Is it me, or is there an apparent conflict of interest brewing in Citibank?
Citibank reveals bitcoin conflict of interest in latest MicroStrategy downgrade
Last Wednesday, we discussed what could be in the works for the next period of bitcoin fear uncertainty and doubt as the cryptocurrency consolidates just below all-time highs.
It appears that this process has begun, as experts from Citi bank turned up the heat on bitcoin by proxy, downgrading MicroStrategy’s corporate standing this week.
On Tuesday, MicroStrategy was downgraded to a “sell” from “neutral,” and company shares subsequently fell.
Citibank reportedly downgraded the company due to its “disproportionate” focus on bitcoin after the company announced it was raiding more money to buy bitcoin.
Citi analyst Tyler Radke said that the CEO Michael Saylor put investors at considerable risk, especially after what he called an “overextended” rally since September.
He wrote: “MSTR’s bitcoin investment has returned $250M (or worth $26/share or +20% towards stock) since August ’20. While impressive, it pales in comparison to the 172% return in the stock. At the current stock price, our analysis suggests that the market is pricing in much more optimistic valuation scenarios for the core business and Bitcoin.”

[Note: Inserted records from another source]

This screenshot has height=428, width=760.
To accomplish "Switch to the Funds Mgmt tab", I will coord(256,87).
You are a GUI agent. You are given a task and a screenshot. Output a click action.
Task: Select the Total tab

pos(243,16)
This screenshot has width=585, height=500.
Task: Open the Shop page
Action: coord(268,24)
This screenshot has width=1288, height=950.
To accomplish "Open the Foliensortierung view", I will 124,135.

On Monday, MicroStrategy revealed plans to allocate an additional $400 million to its bitcoin treasuries. To make this bold move, the company plans to issue $400 million in convertible senior notes, increasing the company’s bitcoin reserves by over 20,800 bitcoin.
The company is the largest corporate holder of bitcoin by miles, owning 40,824 bitcoin on its books, worth a combined $769.2 million.

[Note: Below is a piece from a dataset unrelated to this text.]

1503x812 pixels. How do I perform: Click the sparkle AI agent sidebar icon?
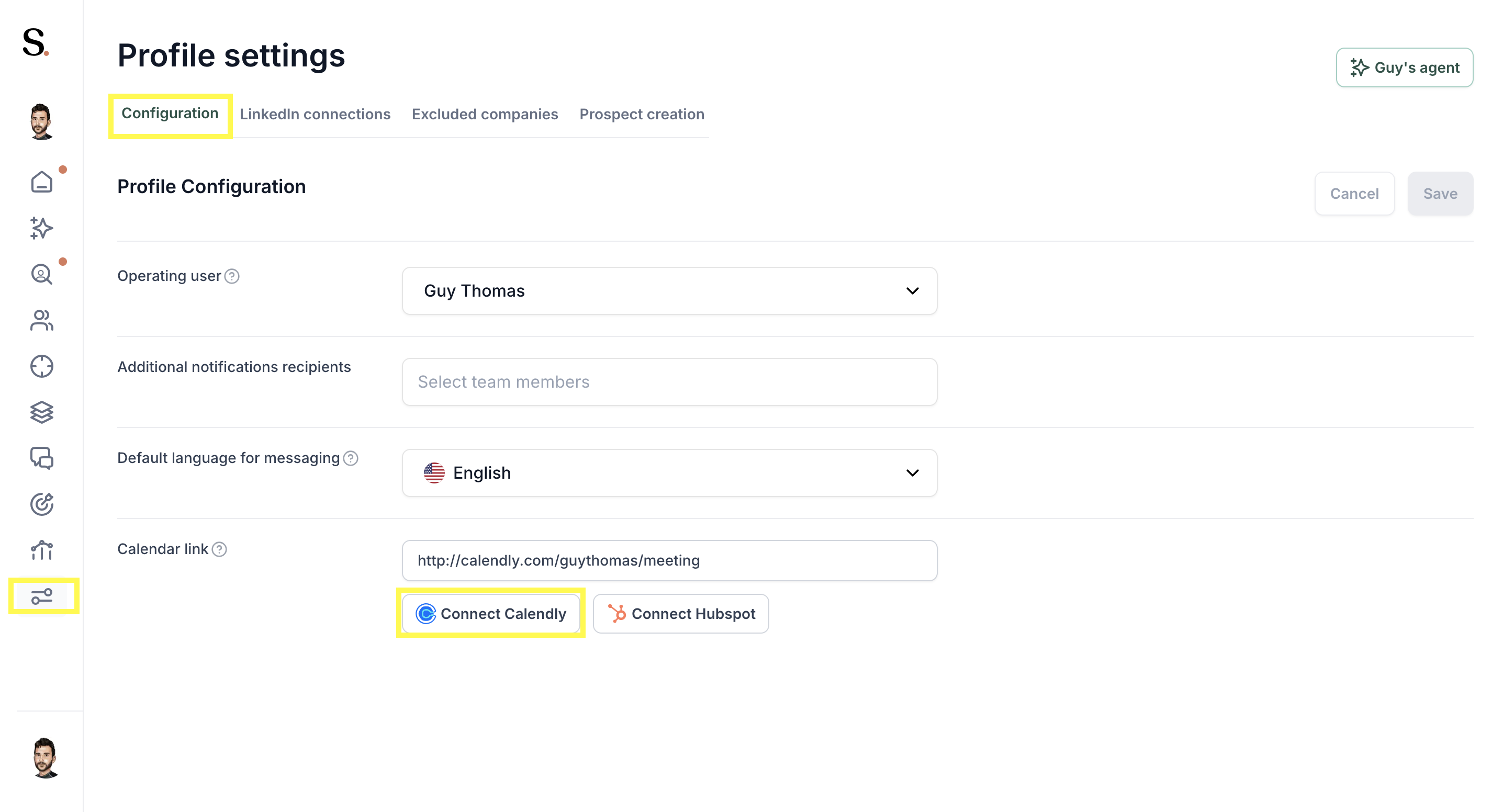pyautogui.click(x=41, y=228)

This comes as institutions and investors, many of whom are all revered as investment legends (Paul Tudor Jones and Stan Druckenmiller), have all come out in favour of owning bitcoin due to its inflationary hedge properties.

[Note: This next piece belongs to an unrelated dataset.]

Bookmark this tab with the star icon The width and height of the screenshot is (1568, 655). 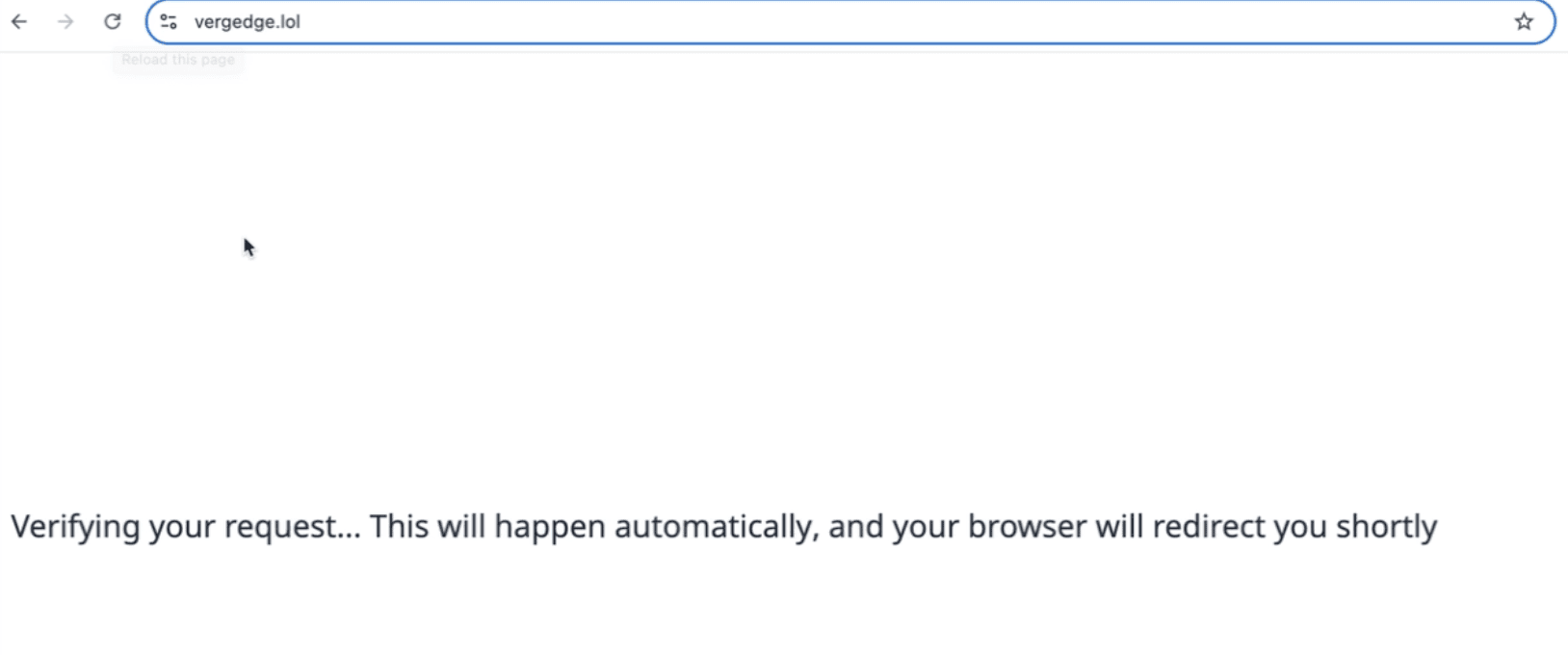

Curiously, a report by Citibank back in November discussed the likelihood of a $318,000 bitcoin by December of next year. Indeed, just last month, one Citibank senior executive told institutional clients that such a figure would in fact be the weakest rally for the digital asset, as reported by bitcoin.com.
Either Citibank is feeling an intense fear of missing out, or there’s a major internal conflict of interest brewing within the bank’s ranks.
Ultimately, it matters not which institution loads up on bitcoin first. Bitcoin’s game-theory ensures that the winner is bitcoin and the people who hold it
$20,000 plus by end of December 2020
Immediate levels to watch
- $17,400 bounce zone
- Close below $16,200 indicates a shift in directional bias; nullifies the above projection
- Break above $19,500 suggests an impulse move above $20,000.
During such times, it’s best to avoid the noise on Crypto Twitter.
Per the words of Eric Hoffer, ‘every cause starts out as a movement, becomes a business and eventually degenerates into a racket.’